Tuesday, September 4, 2007

Recommendations On SCHIP

Gracie Marie-Turner writes some common-sense suggestions on the impending SCHIP showdown that should be given some thought.

There are various versions of the program (House, Senate, White House), but all would be a large expansion of government. Given the political impasse likely to ensue in the House, where the bill passed with a very slim (NOT veto-proof) majority, Marie-Turner gives the following suggestions:

- Focus on the children who need it: states should be incented to find and enroll the truly low-income children.
- Avoid crowd out: at least one child would lose private insurance for every two new children enrolled in SCHIP if the program was expanded to 400% of the poverty level; this would be bad
- Give more flexibility to states: enact SCHIP subsidies that allow families to enroll their children to employers' plans
(if they're better) rather than SCHIP
- Avoid new taxes: cap SCHIP eligibility at 200% of poverty level, and re-shuffle the funding rather than raising taxes
- Correct the funding formulas: incent states to enroll low-income children rather than high-income children
- Cap SCHIP: don't create another open-ended entitlement
- Treat all states alike: currently, several states have adults enrolled, and several more have enrolled people 300%+ of the poverty level; all states need to be treated alike
- Maintain discipline: Congress has bailed out states that have mismanaged allocated funds; don't allow that to continue
- Focus on SCHIP: remember the intent of the program and don't stray from it

These are limitations I could live with. As written right now, the bill is a horrendous tax increase and government entitlement, the first step toward universal health care. All over the world, universal health care is a disaster - excessive wait times for procedures, lack of available bed space, and massive taxes to pay for the "free" health care.

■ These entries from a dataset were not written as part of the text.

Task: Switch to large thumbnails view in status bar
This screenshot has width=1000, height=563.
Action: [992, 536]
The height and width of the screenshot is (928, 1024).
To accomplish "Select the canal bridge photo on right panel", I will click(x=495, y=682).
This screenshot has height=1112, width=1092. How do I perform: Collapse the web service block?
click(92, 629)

Speaking of which, John Edwards has proposed mandatory doctor visits for all Americans. It would cost $120 billion a year and would be paid for by tax increases (i.e. by YOU).

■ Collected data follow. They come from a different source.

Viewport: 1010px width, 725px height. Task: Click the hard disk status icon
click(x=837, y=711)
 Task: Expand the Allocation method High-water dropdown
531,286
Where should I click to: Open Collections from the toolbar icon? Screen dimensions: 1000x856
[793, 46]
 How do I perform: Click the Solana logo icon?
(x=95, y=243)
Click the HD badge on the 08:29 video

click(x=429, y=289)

My question is: what happens to people who don't attend their mandatory doctor visits? Will they be fined? Sent to prison?

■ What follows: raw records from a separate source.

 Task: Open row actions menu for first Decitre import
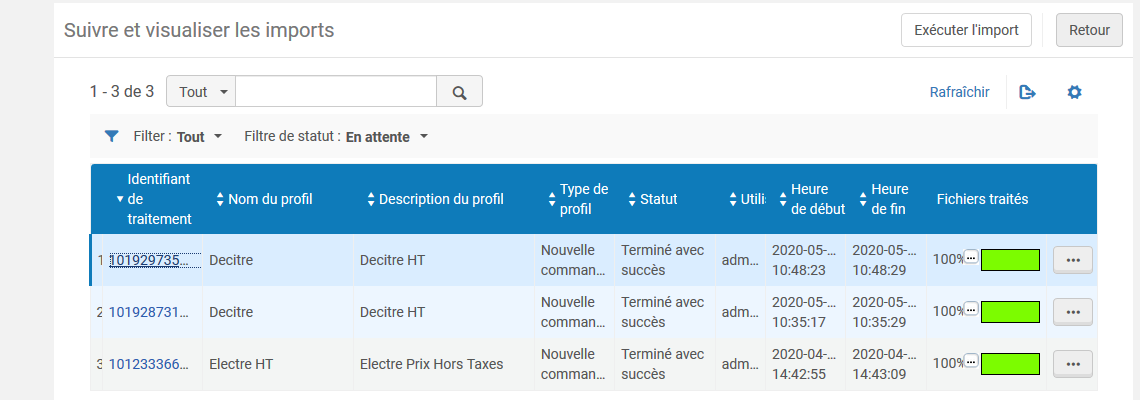point(1073,260)
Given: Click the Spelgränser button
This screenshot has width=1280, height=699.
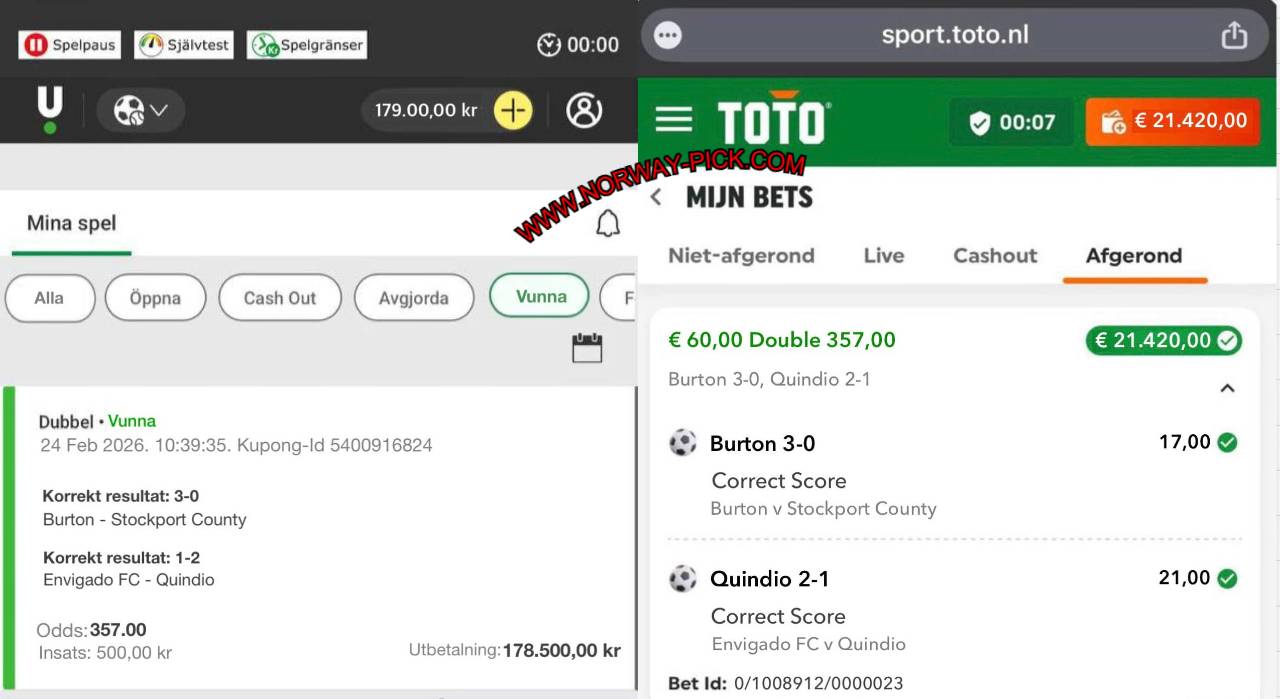Looking at the screenshot, I should coord(307,45).
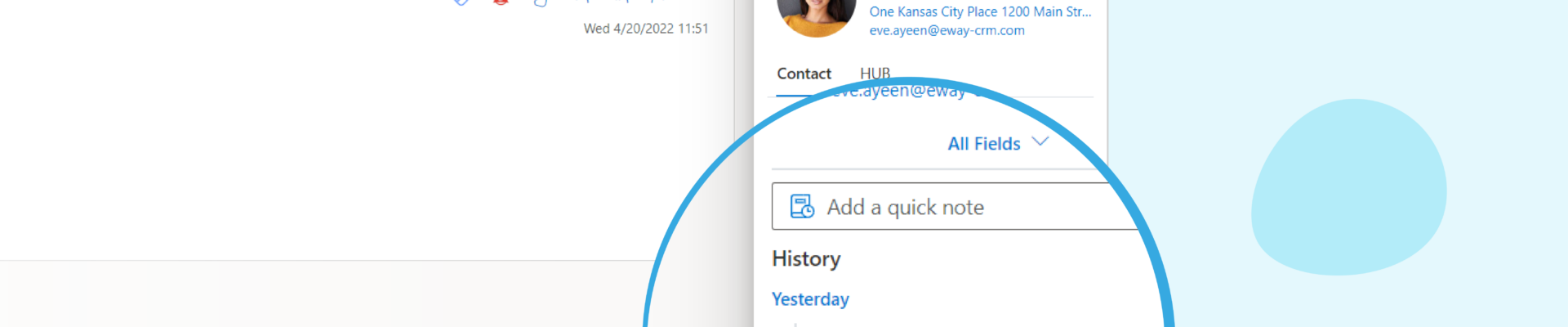Expand the All Fields chevron arrow
Image resolution: width=1568 pixels, height=327 pixels.
click(1040, 141)
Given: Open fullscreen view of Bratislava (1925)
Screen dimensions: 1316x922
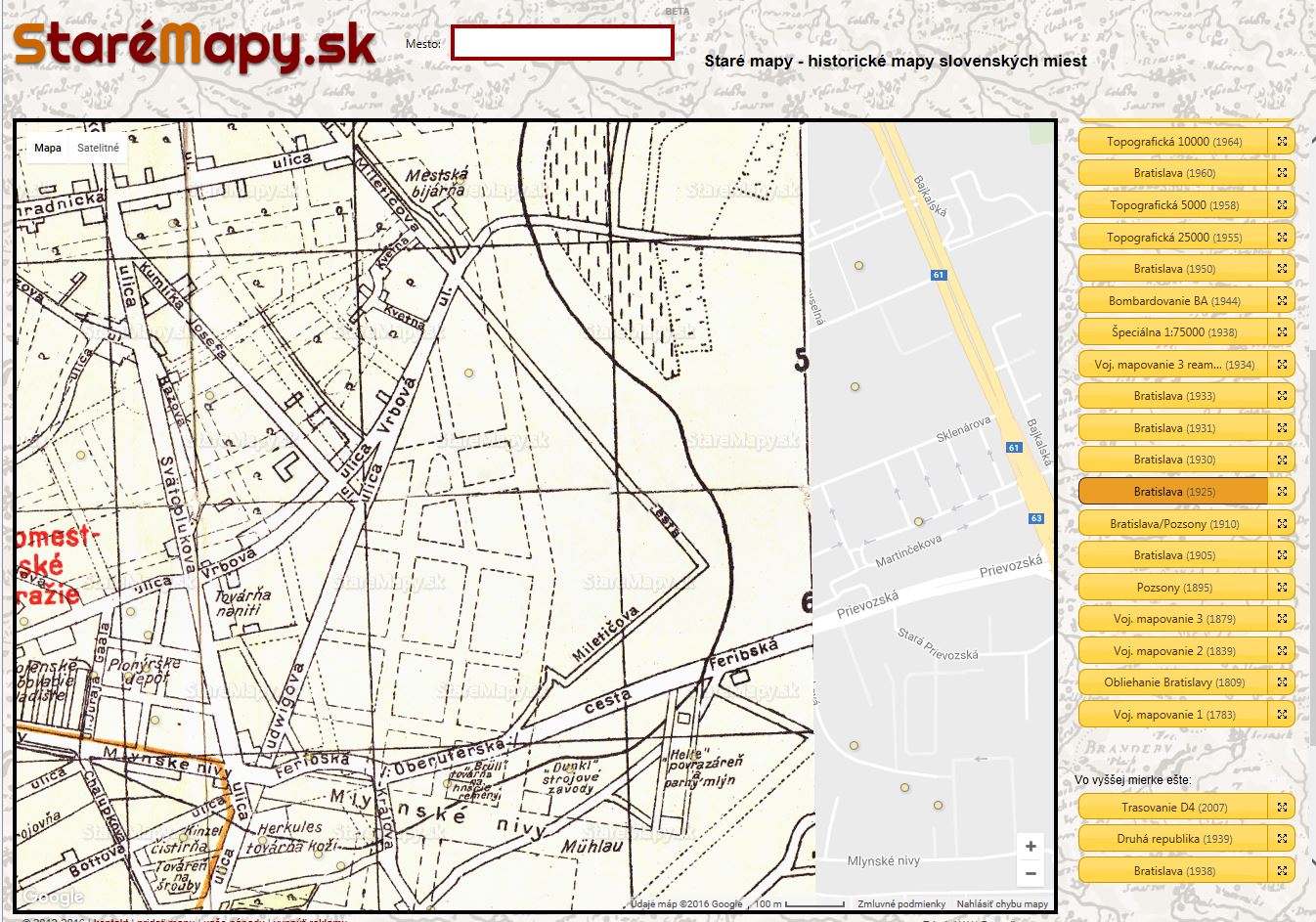Looking at the screenshot, I should coord(1282,492).
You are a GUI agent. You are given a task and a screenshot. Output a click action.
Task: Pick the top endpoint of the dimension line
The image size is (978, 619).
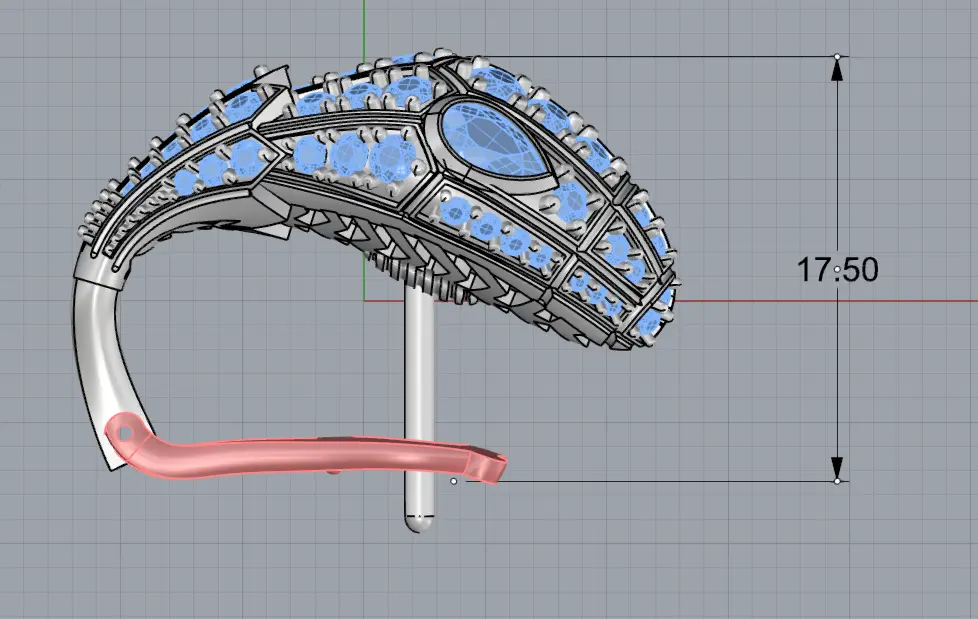click(x=837, y=56)
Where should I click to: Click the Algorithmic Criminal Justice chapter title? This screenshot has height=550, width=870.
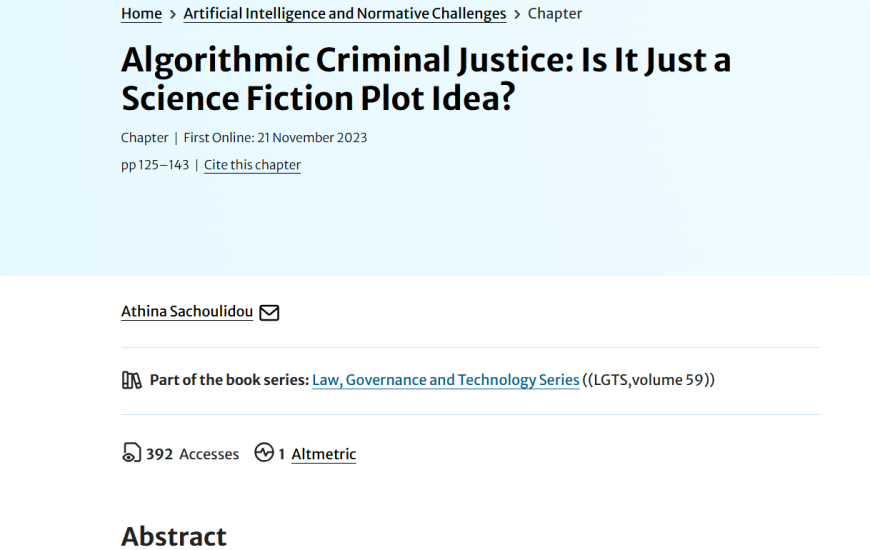point(425,79)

The idea behind this proposal has a lot less to do with ensuring health care for everyone than with exerting control over as many people as possible. This is the kind of thinking that prompted the massive expansion of SCHIP in the first place. This legislation will be coming back up soon, so contact your reps (especially the White House and the House of Reps) right away to tell them to dump it.

There's my two cents.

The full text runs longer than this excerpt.